Heathrow’s Alcock and Brown Statue Travels to Clifden, Galway
The celebrated Alcock and Brown sculpture was moved from its home at the Heathrow Academy to Clifden yesterday (Tuesday, May 7) – to mark the centenary of the first non-stop transatlantic flight from North America to Europe.
The limestone statue was commissioned by the British Government and designed and sculpted by artist William McMillen. It was unveiled at Heathrow in 1954. The statue features pilots Sir John Alcock and Sir Arthur Whitten-Brown – who flew from from Newfoundland in Canada to Ireland, crash landing at Derrigimlagh Bog in Connemara – dressed in aviator clothes, including caps and goggles.
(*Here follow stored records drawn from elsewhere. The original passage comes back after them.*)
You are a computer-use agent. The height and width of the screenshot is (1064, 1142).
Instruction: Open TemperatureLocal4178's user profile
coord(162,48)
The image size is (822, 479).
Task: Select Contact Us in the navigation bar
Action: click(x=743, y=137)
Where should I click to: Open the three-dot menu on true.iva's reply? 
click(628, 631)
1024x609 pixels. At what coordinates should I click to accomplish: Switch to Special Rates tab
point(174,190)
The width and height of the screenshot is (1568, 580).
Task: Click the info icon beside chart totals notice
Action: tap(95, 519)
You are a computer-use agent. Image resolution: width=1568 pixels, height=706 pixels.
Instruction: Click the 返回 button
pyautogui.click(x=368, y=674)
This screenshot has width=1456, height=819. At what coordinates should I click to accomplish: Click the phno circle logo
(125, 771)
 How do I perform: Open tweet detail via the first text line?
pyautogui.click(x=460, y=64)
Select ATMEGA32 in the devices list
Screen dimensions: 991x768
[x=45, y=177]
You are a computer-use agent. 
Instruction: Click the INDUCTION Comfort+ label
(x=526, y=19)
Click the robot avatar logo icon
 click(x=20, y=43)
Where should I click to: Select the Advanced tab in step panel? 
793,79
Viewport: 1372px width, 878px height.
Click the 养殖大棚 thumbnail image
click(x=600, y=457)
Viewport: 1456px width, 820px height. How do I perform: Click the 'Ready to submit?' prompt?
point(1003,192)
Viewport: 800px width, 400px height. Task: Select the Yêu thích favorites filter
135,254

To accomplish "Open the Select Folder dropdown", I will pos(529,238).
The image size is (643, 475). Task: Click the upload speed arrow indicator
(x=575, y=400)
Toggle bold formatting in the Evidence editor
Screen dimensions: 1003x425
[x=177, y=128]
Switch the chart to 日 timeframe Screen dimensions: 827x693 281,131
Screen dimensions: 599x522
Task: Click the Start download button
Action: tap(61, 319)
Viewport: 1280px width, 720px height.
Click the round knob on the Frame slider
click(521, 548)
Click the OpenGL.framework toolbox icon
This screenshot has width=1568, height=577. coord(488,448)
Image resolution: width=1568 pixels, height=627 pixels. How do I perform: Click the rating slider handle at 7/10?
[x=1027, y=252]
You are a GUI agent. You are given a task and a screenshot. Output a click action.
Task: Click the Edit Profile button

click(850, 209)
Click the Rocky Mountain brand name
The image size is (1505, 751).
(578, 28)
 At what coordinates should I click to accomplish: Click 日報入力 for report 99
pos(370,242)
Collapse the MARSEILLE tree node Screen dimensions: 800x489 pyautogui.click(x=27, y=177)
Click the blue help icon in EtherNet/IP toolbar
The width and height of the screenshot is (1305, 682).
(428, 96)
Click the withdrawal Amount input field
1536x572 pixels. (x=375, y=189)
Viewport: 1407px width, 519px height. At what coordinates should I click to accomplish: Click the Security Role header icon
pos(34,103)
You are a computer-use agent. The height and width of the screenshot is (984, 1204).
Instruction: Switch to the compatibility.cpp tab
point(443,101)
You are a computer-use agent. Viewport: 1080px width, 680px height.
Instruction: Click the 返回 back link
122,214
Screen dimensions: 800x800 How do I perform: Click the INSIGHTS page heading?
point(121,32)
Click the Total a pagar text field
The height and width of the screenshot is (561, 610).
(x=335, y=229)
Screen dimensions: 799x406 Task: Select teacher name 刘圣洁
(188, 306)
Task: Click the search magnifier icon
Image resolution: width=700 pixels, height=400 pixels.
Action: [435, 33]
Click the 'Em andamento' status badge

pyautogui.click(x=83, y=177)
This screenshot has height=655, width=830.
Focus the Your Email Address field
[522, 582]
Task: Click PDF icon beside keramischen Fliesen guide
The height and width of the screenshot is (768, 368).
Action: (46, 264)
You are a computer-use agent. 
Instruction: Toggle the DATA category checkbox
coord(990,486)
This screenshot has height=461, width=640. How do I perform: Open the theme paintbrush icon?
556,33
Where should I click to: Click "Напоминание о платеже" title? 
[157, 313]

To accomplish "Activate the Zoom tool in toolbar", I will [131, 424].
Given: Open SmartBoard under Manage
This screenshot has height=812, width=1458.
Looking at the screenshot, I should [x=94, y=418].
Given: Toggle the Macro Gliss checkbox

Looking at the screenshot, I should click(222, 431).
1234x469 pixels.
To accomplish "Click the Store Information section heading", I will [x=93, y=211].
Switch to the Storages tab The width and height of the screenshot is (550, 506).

It weights 1 tonne and is 11 feet high and almost 4 feet wide. A transportation casket has been specially commissioned to safely transport it to Clifden.
The statue will be exhibited at the Abbeyglen Castle Hotel in Clifden for the next eight weeks, in the run-up to the centenary anniversary which falls on June 25. The Ambassador of Ireland to the UK, Adrian O’Neill, Brian Hughes of the Abbeyglen Castle Hotel and Tourism Ireland’s Des Burke were at Heathrow Academy to wish the statue safe passage to Ireland.
Tourism Ireland is promoting the Alcock & Brown 100 Centenary Festival which takes place June 11 – 16, to prospective holidaymakers in Britain.